(AIM OF THE EXERCISE): Copy exactly the lines of the data below that run from the line holding "Accessibility (118, 2552)" through the line holding "Subscribe (71, 1964)", both ends included.

(SOURCE RECORDS):
----
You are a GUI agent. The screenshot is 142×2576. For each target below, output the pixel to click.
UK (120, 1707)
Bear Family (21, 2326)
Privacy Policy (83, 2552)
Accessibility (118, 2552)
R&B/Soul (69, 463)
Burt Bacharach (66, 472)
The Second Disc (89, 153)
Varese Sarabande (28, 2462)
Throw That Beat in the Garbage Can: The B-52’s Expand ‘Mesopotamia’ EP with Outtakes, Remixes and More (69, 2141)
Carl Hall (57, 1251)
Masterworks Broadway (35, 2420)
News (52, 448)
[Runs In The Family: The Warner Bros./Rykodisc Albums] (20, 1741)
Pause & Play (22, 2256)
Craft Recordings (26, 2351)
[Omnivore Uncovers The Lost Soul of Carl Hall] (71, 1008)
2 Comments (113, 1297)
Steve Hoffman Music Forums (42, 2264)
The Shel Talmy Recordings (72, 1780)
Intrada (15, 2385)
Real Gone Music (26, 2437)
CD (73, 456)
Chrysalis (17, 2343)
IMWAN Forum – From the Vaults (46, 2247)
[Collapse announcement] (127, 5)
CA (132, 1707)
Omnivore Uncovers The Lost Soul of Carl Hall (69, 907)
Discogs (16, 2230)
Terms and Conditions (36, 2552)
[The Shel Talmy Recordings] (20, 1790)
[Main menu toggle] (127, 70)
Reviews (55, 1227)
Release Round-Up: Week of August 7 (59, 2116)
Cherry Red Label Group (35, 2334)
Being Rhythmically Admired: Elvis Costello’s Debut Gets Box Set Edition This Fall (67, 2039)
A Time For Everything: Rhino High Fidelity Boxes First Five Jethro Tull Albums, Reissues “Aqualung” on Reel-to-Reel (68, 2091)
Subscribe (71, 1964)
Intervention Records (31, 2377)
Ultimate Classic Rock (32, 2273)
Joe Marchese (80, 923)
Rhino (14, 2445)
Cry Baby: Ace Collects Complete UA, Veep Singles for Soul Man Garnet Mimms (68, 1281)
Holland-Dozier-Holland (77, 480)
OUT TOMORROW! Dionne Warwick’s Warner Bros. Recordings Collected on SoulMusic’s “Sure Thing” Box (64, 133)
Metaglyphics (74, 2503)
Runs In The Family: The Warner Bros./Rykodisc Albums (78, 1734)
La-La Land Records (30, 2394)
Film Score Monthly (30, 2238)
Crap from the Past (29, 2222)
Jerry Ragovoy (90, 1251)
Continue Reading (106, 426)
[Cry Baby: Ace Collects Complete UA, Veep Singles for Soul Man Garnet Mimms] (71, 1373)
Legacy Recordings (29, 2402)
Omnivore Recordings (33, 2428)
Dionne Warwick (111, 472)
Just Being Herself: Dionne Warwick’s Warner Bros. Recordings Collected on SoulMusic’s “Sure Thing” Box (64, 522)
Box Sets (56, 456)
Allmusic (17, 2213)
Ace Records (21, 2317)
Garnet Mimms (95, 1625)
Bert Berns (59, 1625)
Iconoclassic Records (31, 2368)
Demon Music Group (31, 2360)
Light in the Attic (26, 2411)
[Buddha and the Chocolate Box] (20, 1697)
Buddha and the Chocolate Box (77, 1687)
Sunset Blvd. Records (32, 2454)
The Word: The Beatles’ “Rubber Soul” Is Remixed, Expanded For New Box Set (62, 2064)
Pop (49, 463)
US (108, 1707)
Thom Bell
----
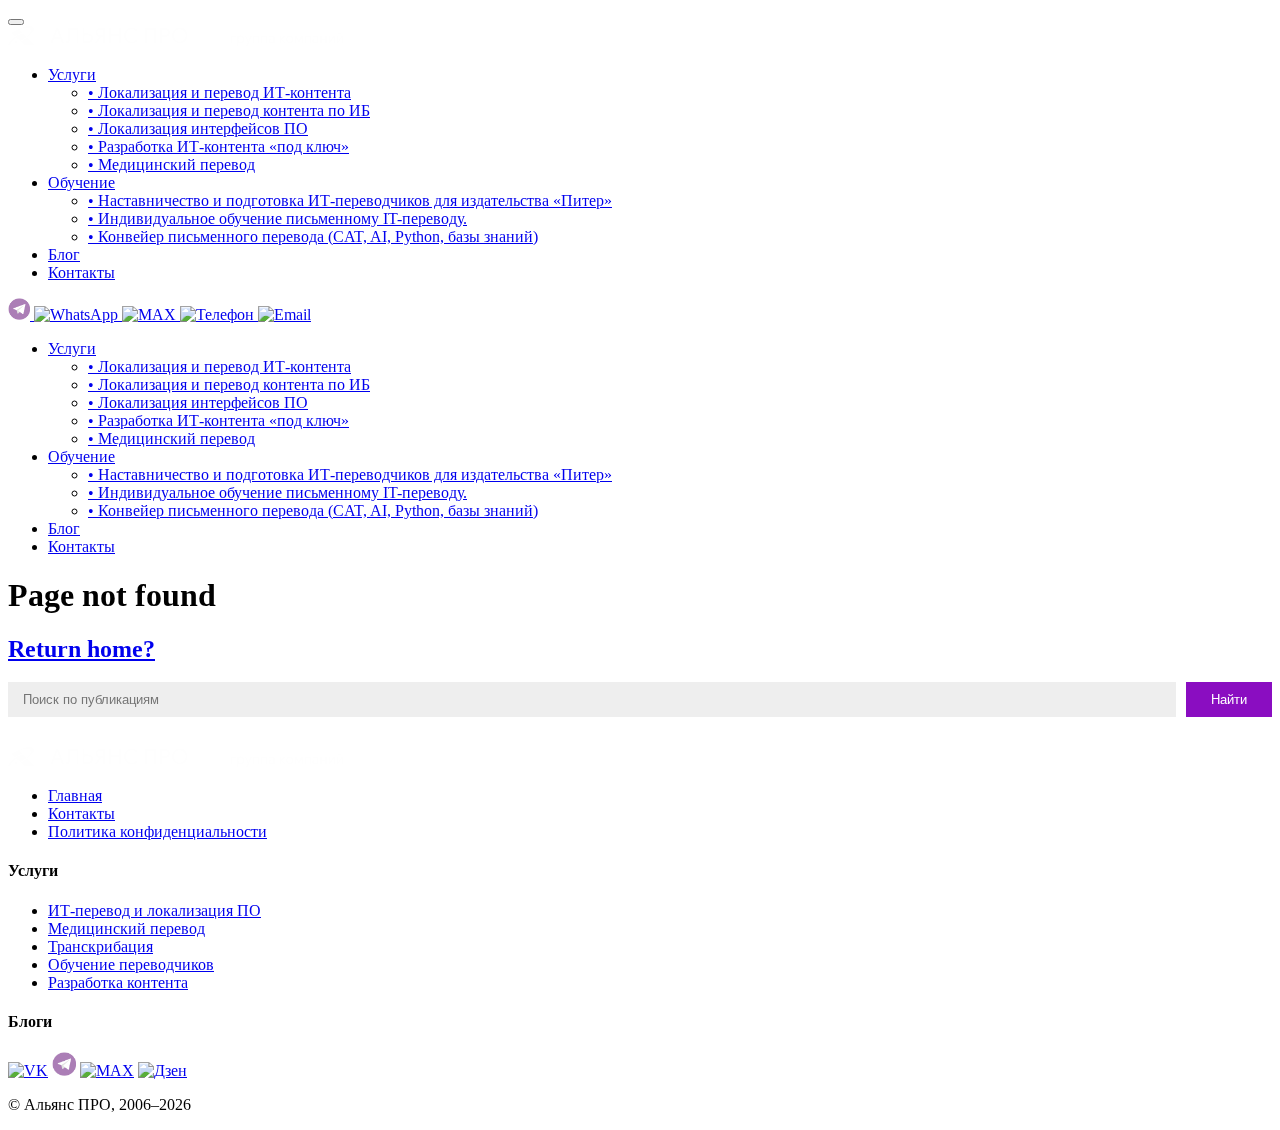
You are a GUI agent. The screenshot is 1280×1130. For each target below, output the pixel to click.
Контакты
----
(RESULT):
Accessibility (118, 2552)
R&B/Soul (69, 463)
Burt Bacharach (66, 472)
The Second Disc (89, 153)
Varese Sarabande (28, 2462)
Throw That Beat in the Garbage Can: The B-52’s Expand ‘Mesopotamia’ EP with Outtakes, Remixes and More (69, 2141)
Carl Hall (57, 1251)
Masterworks Broadway (35, 2420)
News (52, 448)
[Runs In The Family: The Warner Bros./Rykodisc Albums] (20, 1741)
Pause & Play (22, 2256)
Craft Recordings (26, 2351)
[Omnivore Uncovers The Lost Soul of Carl Hall] (71, 1008)
2 Comments (113, 1297)
Steve Hoffman Music Forums (42, 2264)
The Shel Talmy Recordings (72, 1780)
Intrada (15, 2385)
Real Gone Music (26, 2437)
CD (73, 456)
Chrysalis (17, 2343)
IMWAN Forum – From the Vaults (46, 2247)
[Collapse announcement] (127, 5)
CA (132, 1707)
Omnivore Uncovers The Lost Soul of Carl Hall (69, 907)
Discogs (16, 2230)
Terms and Conditions (36, 2552)
[The Shel Talmy Recordings] (20, 1790)
[Main menu toggle] (127, 70)
Reviews (55, 1227)
Release Round-Up: Week of August 7 (59, 2116)
Cherry Red Label Group (35, 2334)
Being Rhythmically Admired: Elvis Costello’s Debut Gets Box Set Edition This Fall (67, 2039)
A Time For Everything: Rhino High Fidelity Boxes First Five Jethro Tull Albums, Reissues “Aqualung” on Reel-to-Reel (68, 2091)
Subscribe (71, 1964)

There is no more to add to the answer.